Wie ein Harzer Junge die Wunder seiner Heimat weltbekannt machte

Vor 150 Jahren wurde der große Fotograf Karl Blossfeldt im Dörfchen Schielo in Sachsen-Anhalt geboren - dort und in München wird er derzeit geehrt

  • Uwe Kraus, Schielo
  • Lesedauer: 3 Min.
Die Pflanzenaufnahmen des Karl Blossfeldt (1865-1932) wurden zu Meilensteinen der Fotografie. Die Anfänge liegen wohl im Selketal.

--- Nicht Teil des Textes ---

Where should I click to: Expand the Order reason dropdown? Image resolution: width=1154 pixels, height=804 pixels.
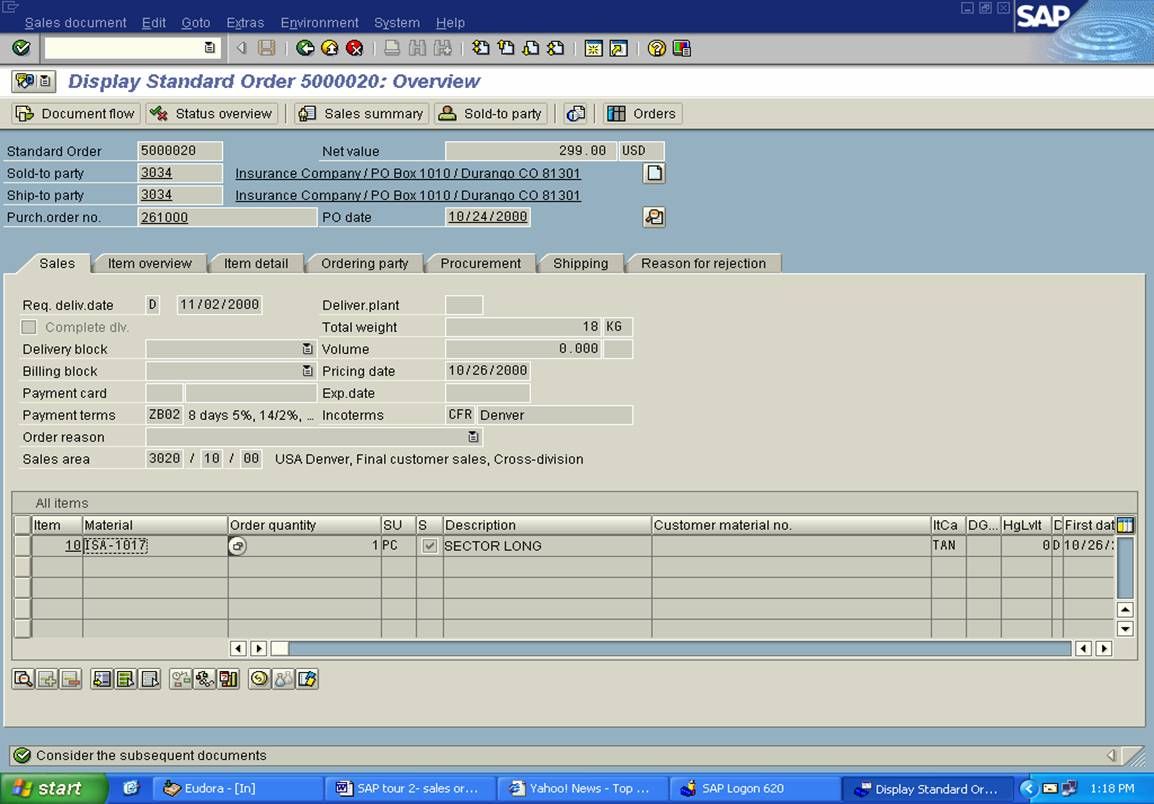[x=473, y=437]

Zehn Kilometer Weg hatte Karl Blossfeldt täglich zu gehen, um von seinem Harzer Geburtsort Schielo ins Carlswerk Mägdesprung zu gehen, wo er nach der Schule in Harzgerode eine Lehre als Kunstmodelleur begann. An den Hängen des Selketals muss er sie entdeckt haben, die Urformen der Kunst aus dem »Wundergarten der Natur«, wie er eines seiner Bücher nannte: Farne, Kräuter, Blätter und Blumen. Mit höchster handwerklicher Kunst fotografierte er sie mit seiner Plattenkamera und machte mit seinen gestochen scharfen, ornamentalen Aufnahmen den Harz in der Welt bekannt. Harriett Watts, Vorsitzende des Quedlinburger Kunstvereins art-quitilinga, glaubt, dass Karl Blossfeldt (1865 bis 1932), »den Harz künstlerisch in die Welt brachte«.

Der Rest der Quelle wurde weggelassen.